- **EXERCISE INSTRUCTIONS**: Copy out, word for word, the stretch from the line containing "You are a GUI" through the end of the rows, including both ends. Leave the pictures out of your answer.

- **Rows on where targets appear**:

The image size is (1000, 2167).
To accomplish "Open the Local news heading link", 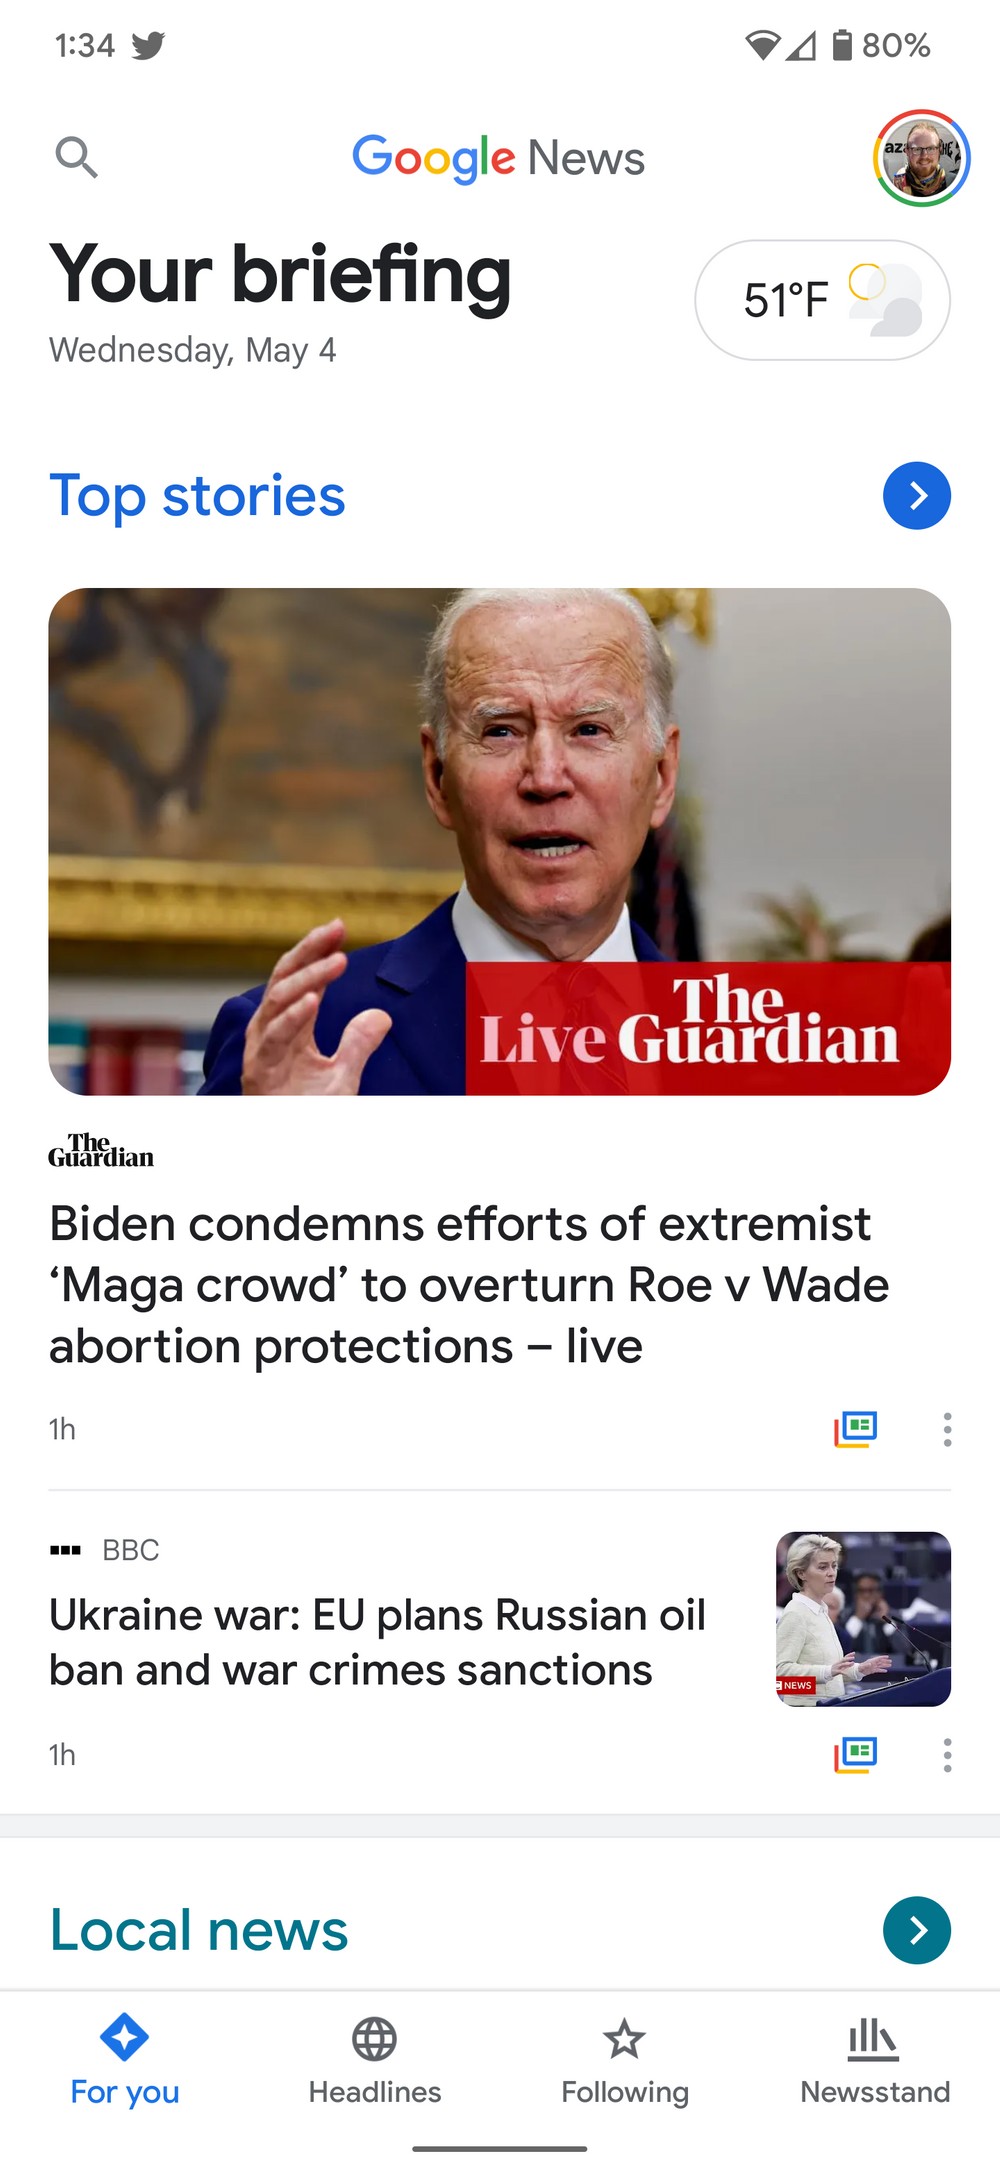I will [199, 1930].
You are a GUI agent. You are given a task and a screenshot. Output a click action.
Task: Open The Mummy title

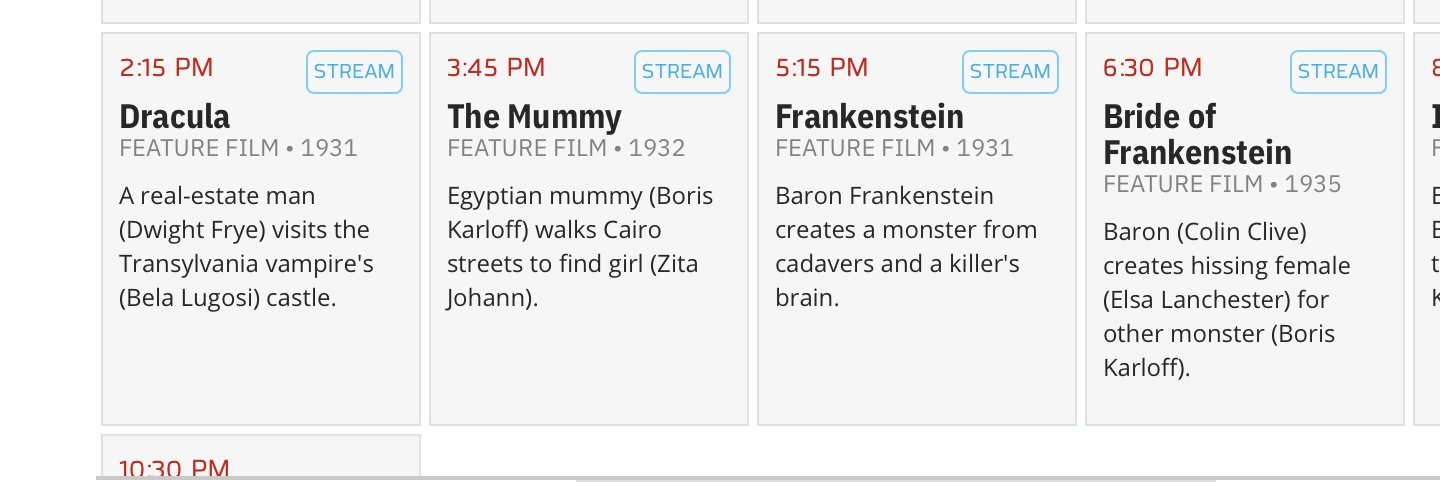coord(534,117)
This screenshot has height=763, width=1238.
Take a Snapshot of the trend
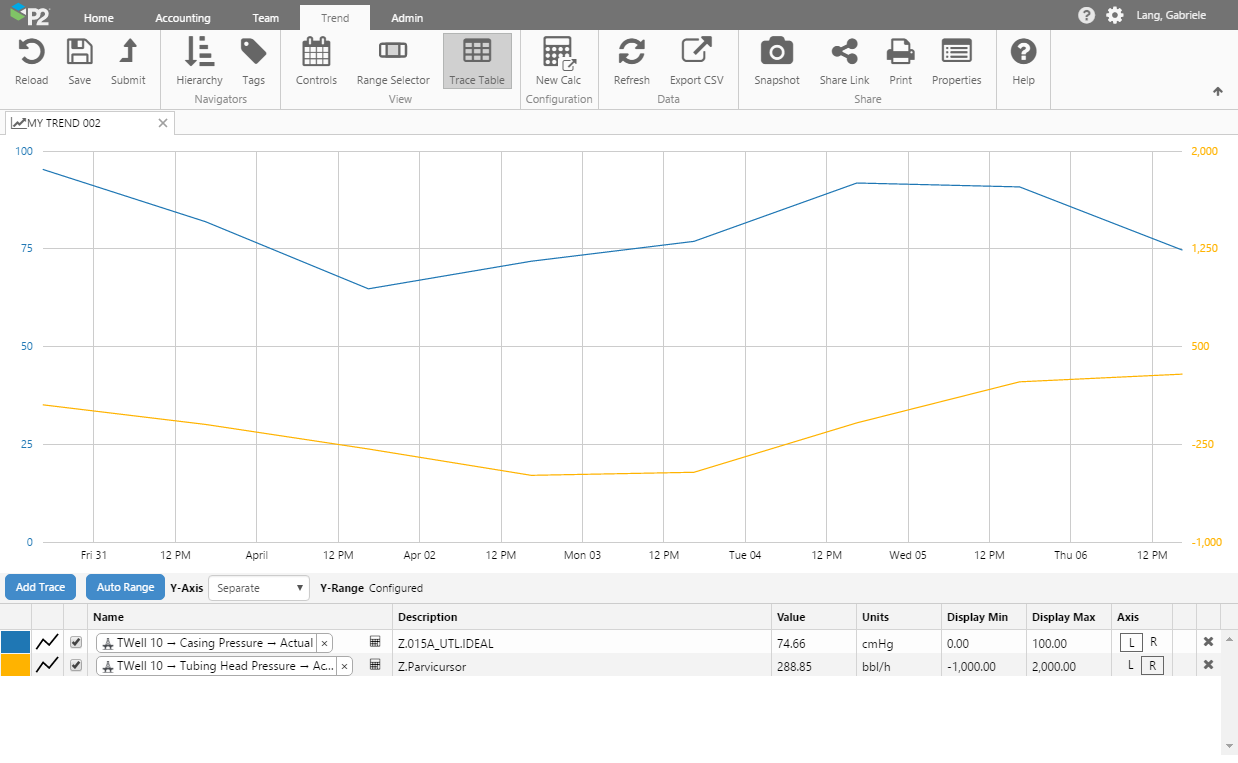tap(776, 53)
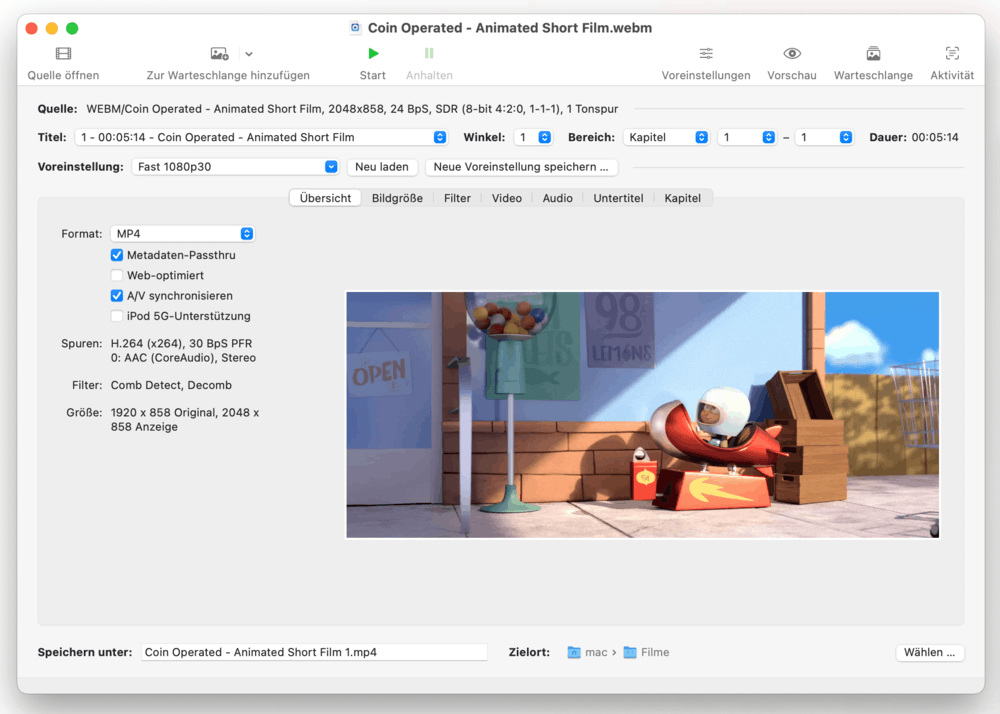Uncheck A/V synchronisieren
Viewport: 1000px width, 714px height.
point(117,295)

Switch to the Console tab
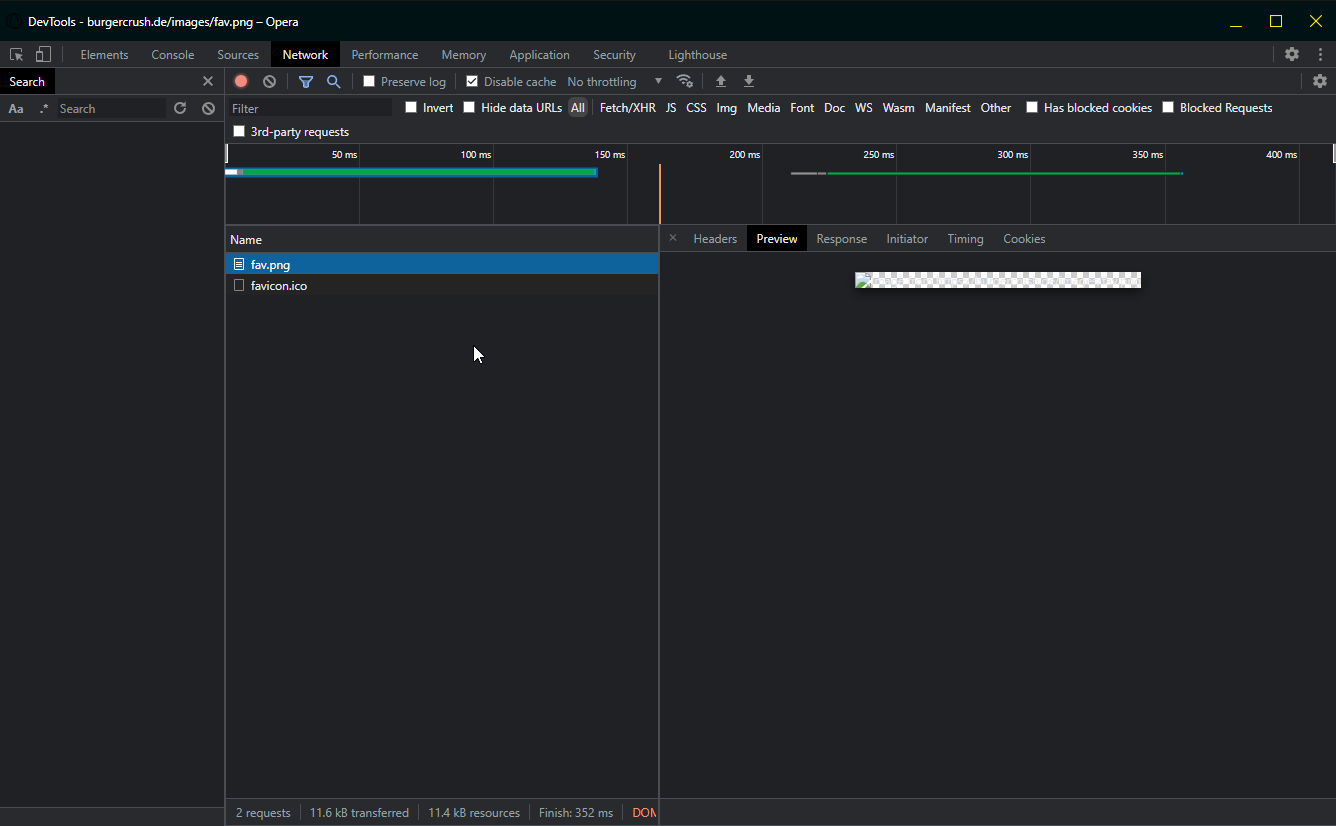click(172, 55)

- **OUTPUT OF THE EXERCISE**:
You are a GUI agent. You are given a task and a screenshot. Output a click action.
Task: Open The Mummy title

coord(534,117)
This screenshot has height=763, width=1238.
Take a Snapshot of the trend
tap(776, 53)
Uncheck A/V synchronisieren
Viewport: 1000px width, 714px height.
point(117,295)

Switch to the Console tab
click(172, 55)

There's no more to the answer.